### Trecho selecionado
§ §
Que auditoria jurídica tem com o Rule of Law?
Jayme Vita Roso*
"È bello avere um’alternativa, nella vita".
Diego de Silva1
Ora, países africanos com tradição no common law, aparentemente, poderiam ser mais receptíveis à percepção e ao entendimento do rule of law, como há pouco mais de duas décadas ele vem sendo promovido, a partir da América Latina, para todo o mundo.
Embora não exista consenso quanto ao conceito de rule of law, nem da sua abrangência, muito menos da sua impostação política, há algumas pistas que vieram a se solidificar e, a partir de então, assentaram-se alguns princípios, aceitos sem reservas ou ressalvas, a saber, alimentar a construção da democracia, perseguir o desenvolvimento econômico, adotar o regime de trocas, reconstruir, estabilizar e reinventar sociedades conturbadas.
Essa tarefa, hoje em dia, vem sendo liderada com muita eficiência, pela American Bar Association - ABA, que aglutinou não somente advogados do próprio país, mas dos cinco continentes, como também agências multilaterais e internacionais, fundações privadas, sociedades de advogados de várias jurisdições, empresas de consultoria, ativistas de direitos humanos, da sociedade civil organizada, governantes e provedores de auxílios para todos as gamas de necessidades sociais.
Além da ABA, também a Internacional Bar Association - IBA tem ido a fundo, promovendo vários eventos, a partir do inicio deste século.
§ §
### Exercício proposto 1
De acordo com o trecho sobre o rule of law, que entidade lidera hoje, com muita eficiência, a tarefa de promovê-lo?
### Exercício proposto 2
Retome o trecho sobre o rule of law e continue-o a partir da última frase apresentada.

### Seção de dados
§ §
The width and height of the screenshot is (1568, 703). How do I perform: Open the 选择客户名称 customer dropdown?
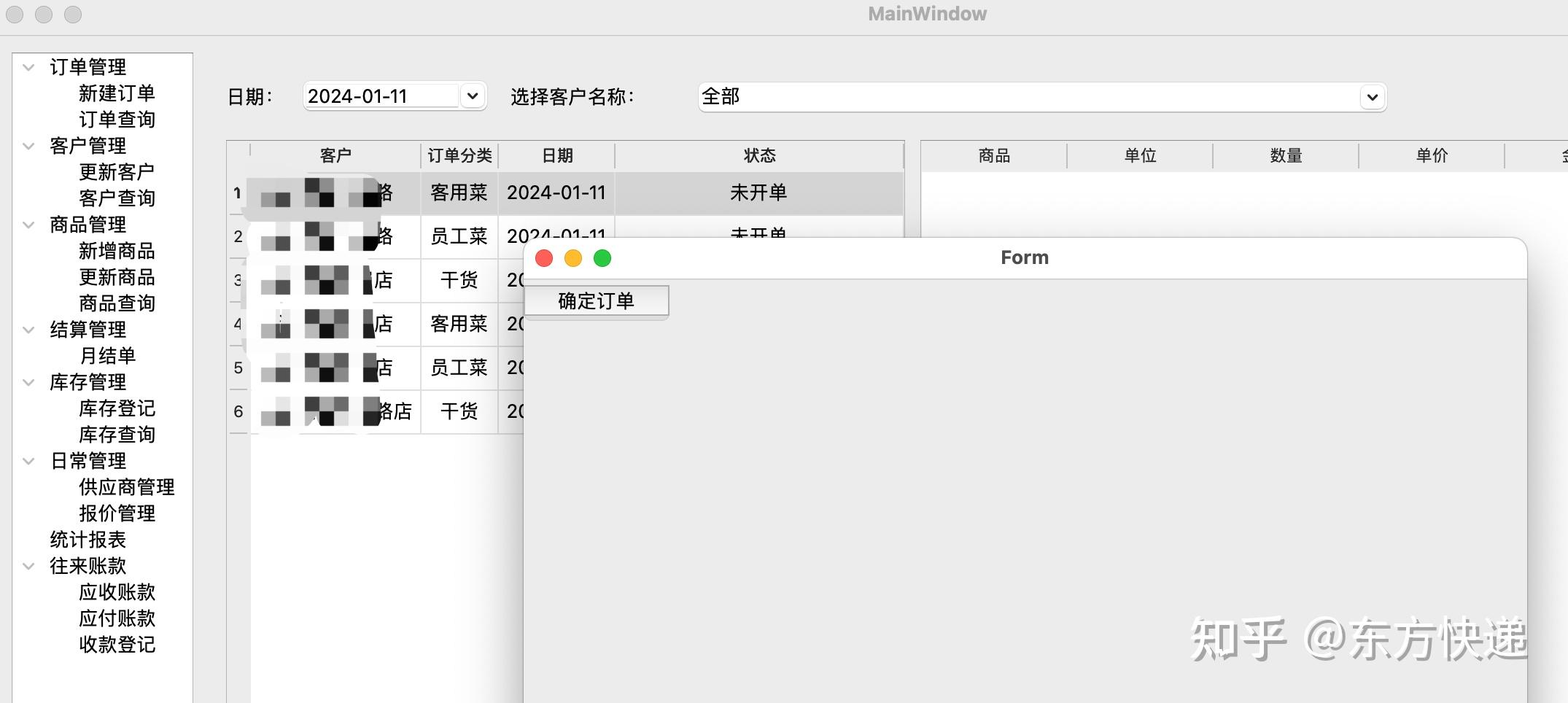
§ §
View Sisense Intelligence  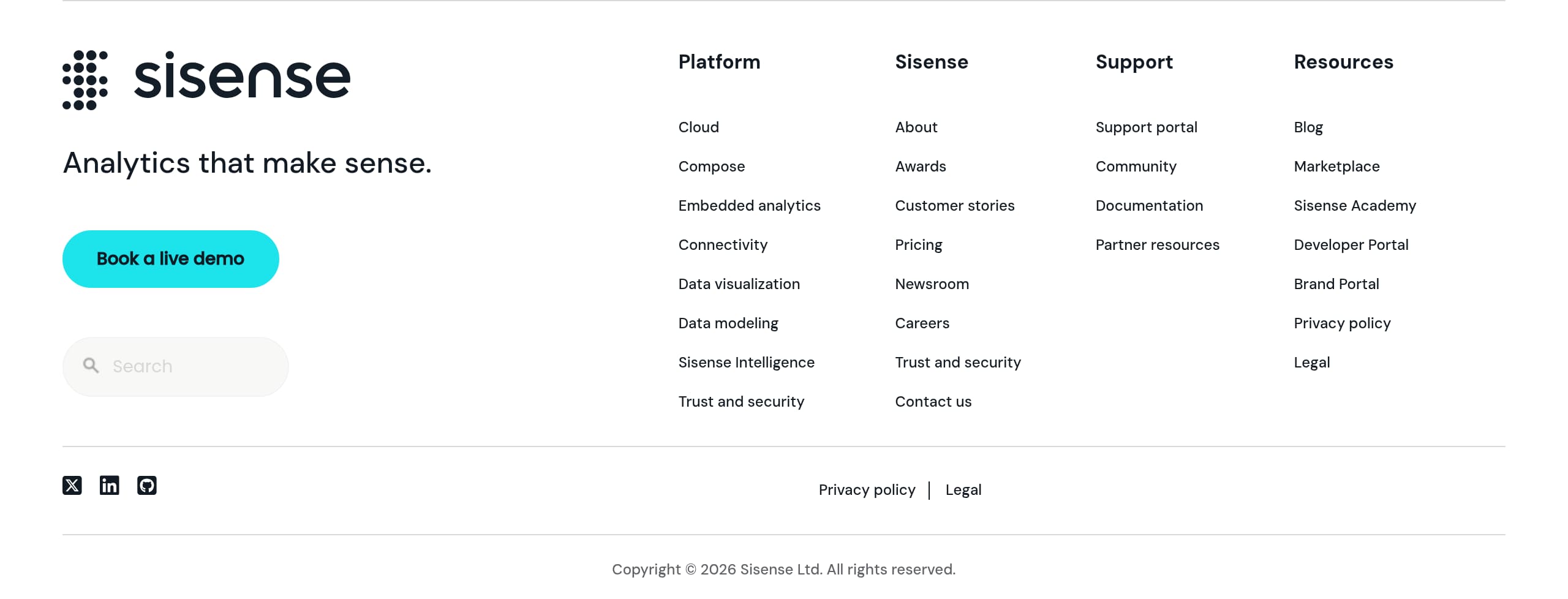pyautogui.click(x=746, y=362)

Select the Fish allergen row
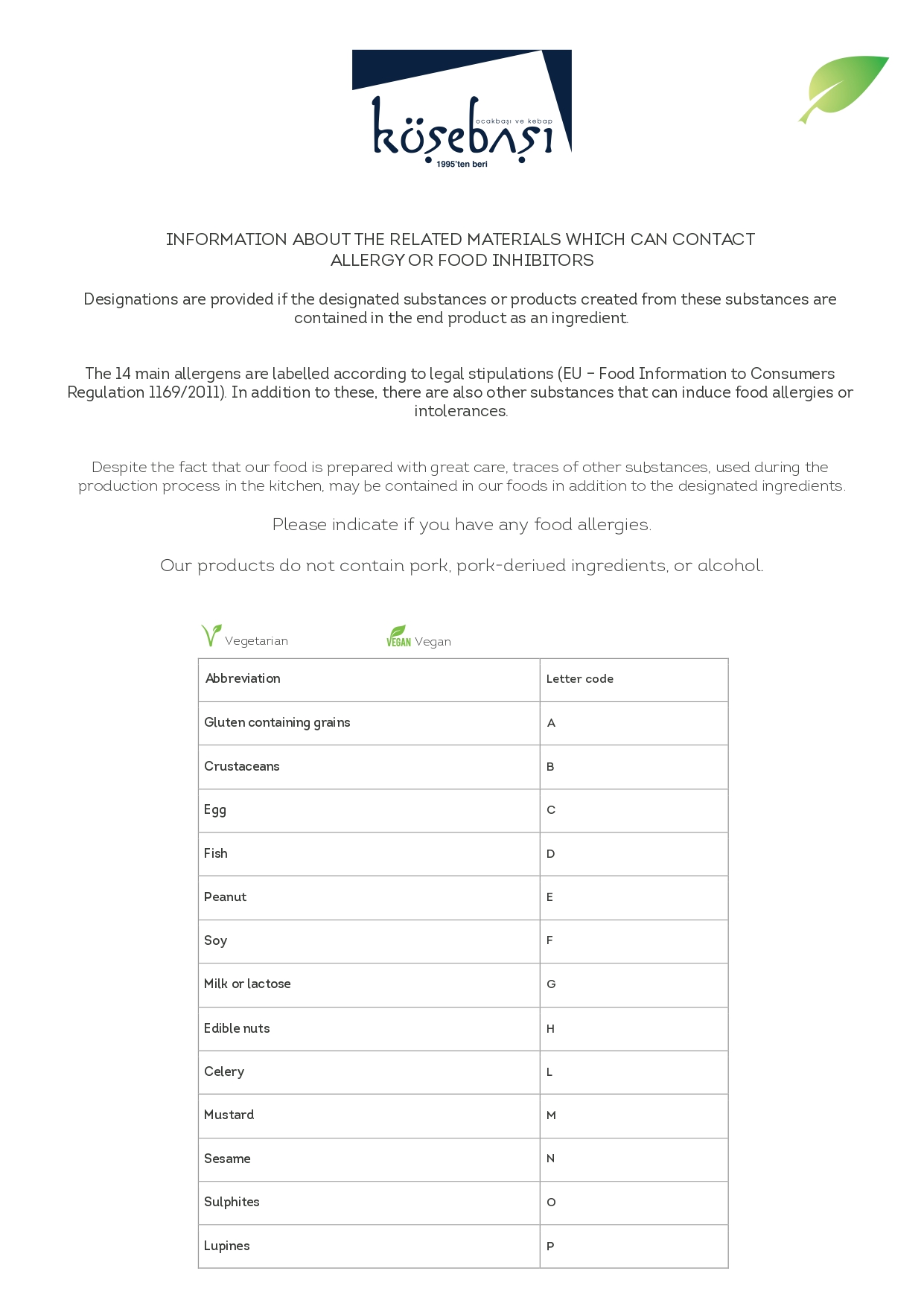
§ §
### Resposta escrita 1
A American Bar Association (ABA).

### Resposta escrita 2
Realce é de ser dado à Resolução que, em setembro de 2005, a IBA proclamou na cidade de Praga, partindo de pressupostos básicos de que o rule of law é o alicerce de uma sociedade civilizada, uma vez que ele assenta-se num processo estável, transparente que é, ao mesmo tempo, acessível e igual para todos. Sem consistir em contradição em termos, o rule of law assegura, portanto, que haverá princípios que liberam ou propiciam liberdade e proteção, em simultaneidade.
Quais foram os princípios adotados pela IBA, que se auto intitula, sem desnecessária modéstia, a voz global da profissão de advogado? São eles:
a) Judiciário independente e imparcial;
b) presunção de inocência;
c) direito a um justo e público julgamento sem indevido retardamento;
d) uma racional e proporcional punição;
e) forte e independente advocacia;
f) estrita proteção da confidencialidade entre o advogado e o cliente;
g) igualdade de todos diante da lei.
Mas, também, integram os princípios do rule of law e sua recusa: prisões arbitrárias; julgamentos secretos; indefinida detenção sem julgamento; cruel ou degradante tratamento ou punição e intimidação ou corrupção no processo eleitoral.
Os que convivem com a profissão ou nela atuam, em qualquer modalidade ou localidade, em qualquer lugar do mundo (com ousadia é lançada esta última assertiva), tem se confrontado ou deparado com a degradação do ensino nas distintas faculdades jurídicas, pela drástica redução da sua qualidade e pelo abusivo número de pretensas escolas da ciência jurídica. Os universitários aprendem o direito de ontem, com uma mentalidade digna dos praxistas.
De outra banda, a ênfase com que se está direcionando a profissão para a tecnologia, com a predominância da Economia, sobretudo para o mercado, e dando-lhe habilidade técnica, habilidades operacionais, relacionamento com colegas como homem de negócios (a troca exagerada de cartões é um dos exemplos), queiram ou não os luminares, faz decrescer o profissional-homem e minguar os valores éticos.
Não se pode, menosmente se deve esquecer, deixar de lado, afastar, relegar ou minimizar que a idéia do rule of law só vai sobreviver quando não houver advocacia mercantilizada com visão mecanicista, muito a gosto dos que se deleitam com technical ability, operational skills, good-personal relations, team management concern and lidership.
Não é esse o profissional que vai pugnar pela existência de uma sociedade justa e que respeita direitos dos menos afortunados.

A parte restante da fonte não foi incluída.